What to do –
Without any pictures, restate the full set of records below exactly.

Dataset extract –
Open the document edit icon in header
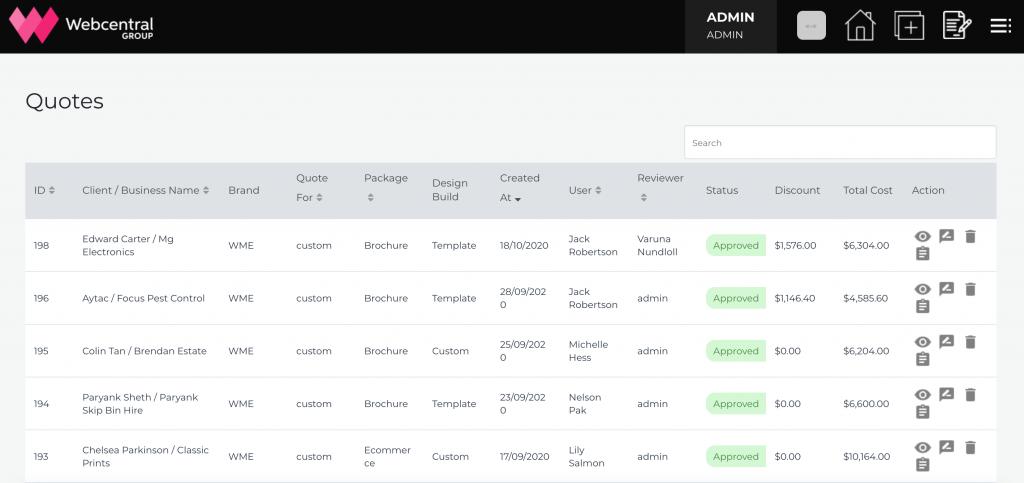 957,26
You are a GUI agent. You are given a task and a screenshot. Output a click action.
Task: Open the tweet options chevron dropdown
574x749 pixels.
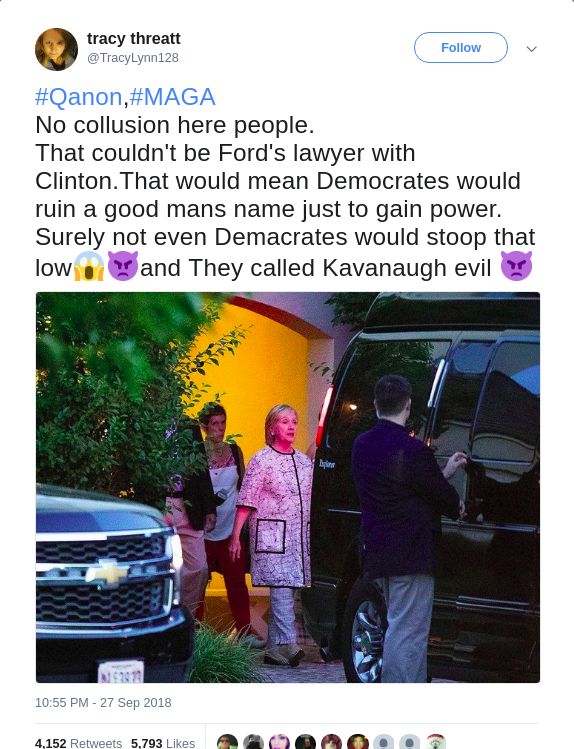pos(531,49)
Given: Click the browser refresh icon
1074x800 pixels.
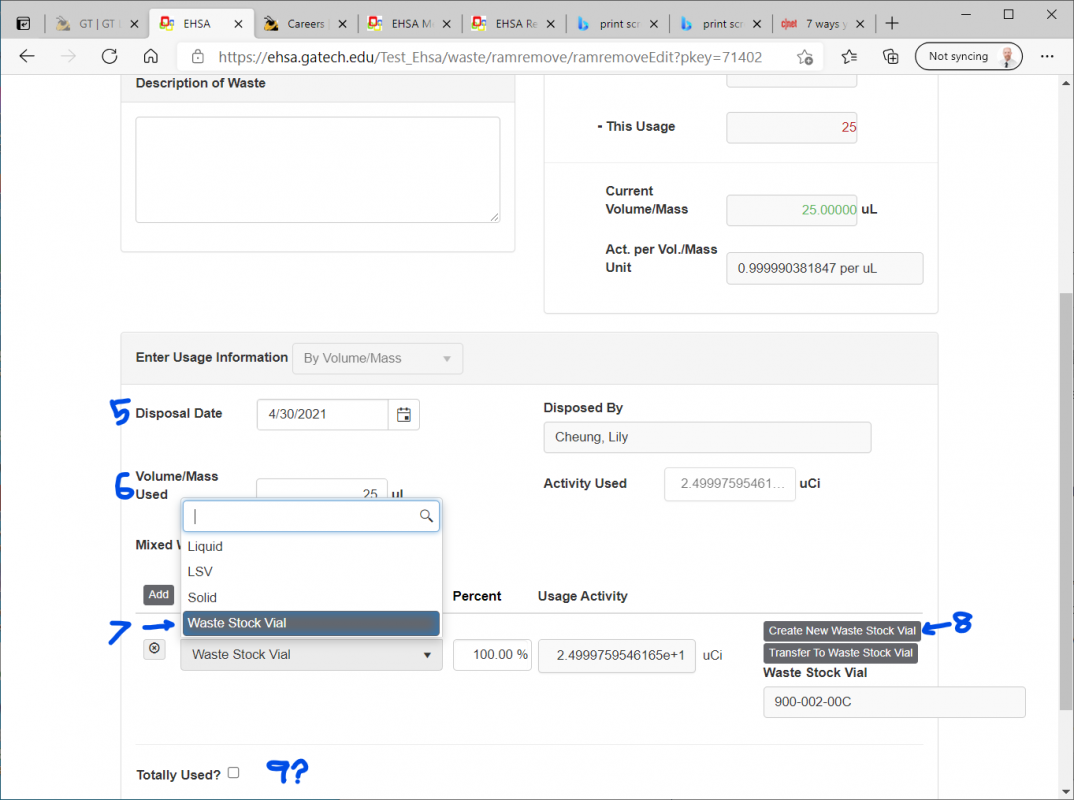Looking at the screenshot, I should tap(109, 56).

Expected answer –
Open the document edit icon in header
 957,26
You are a GUI agent. You are given a task and a screenshot. Output a click action.
Task: Open the tweet options chevron dropdown
574x749 pixels.
pos(531,49)
Given: Click the browser refresh icon
1074x800 pixels.
Looking at the screenshot, I should tap(109, 56).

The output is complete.